Between July 2014 and mid June, the Shanghai Composite index rose 150%, mainly thanks to the infamous shadow banking. The recent 30% correction, in my opinion, is natural after a sharp rise, as long traders and investors close out their positions to lock in profits.
You see, when the economy is experiencing slow down, most governments tend to pump in more liquidity in the market by easing the monetary policy - lowering interest rate, lowering reserve requirement ratio, doing quantitative easing, etc. to prop up the economy. Japan did it. US did it. UK did it. Eurozone did it. China did it. Australia did it. And without surprise, New Zealand is soon to lower their official cash rate by 25 basis point to 3%
In my humble opinion, it might help to lift the economy in the short term, but it will do more harm than good in the long run, if the debt is not managed properly. By pumping more money to the market, the government is literally expanding the country's balance sheet, increasing public debt, inflating the debt bubble. And they do it at our expense.

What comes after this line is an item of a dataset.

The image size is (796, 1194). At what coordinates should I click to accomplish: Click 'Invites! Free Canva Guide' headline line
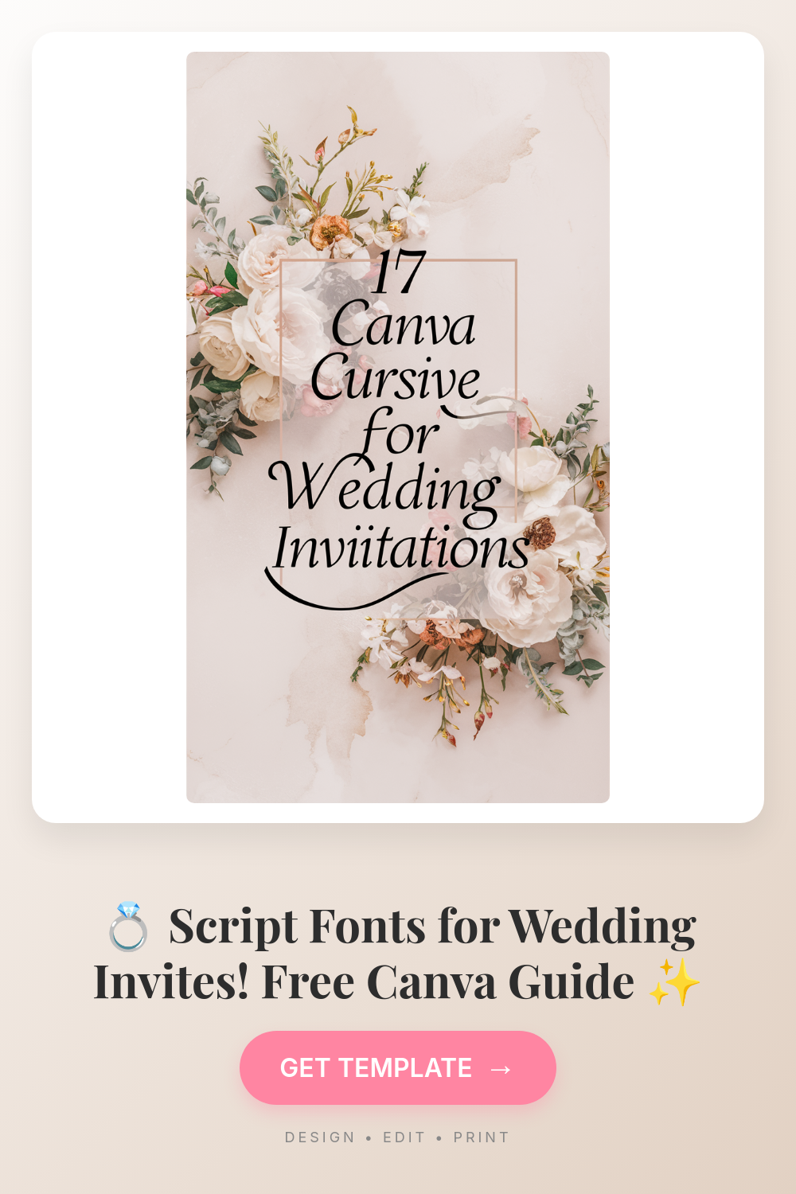(x=364, y=982)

Because eventually who are going to pay the bill? The citizens.
We'll be taxed more to increase the government revenue to pay for the money we borrowed.
But why does the government do it?
Because it's always in the best interest of the politicians to show us that the economy is doing well, unemployment rate is low, wage growth is good, inflation is moderate, so that they can be re-elected next term. So they have to borrow more future money to spur the current economy slowdown to show that, "Hey look! We have managed the economy so well. Vote me next term."
That's how the debt bubble is inflated.
We ought to understand that the economy moves in cycle - full recession, early recovery, late recovery, early recession. I think it is only healthy for an economy to correct by itself. Sometimes, less government intervention will do more good than harm.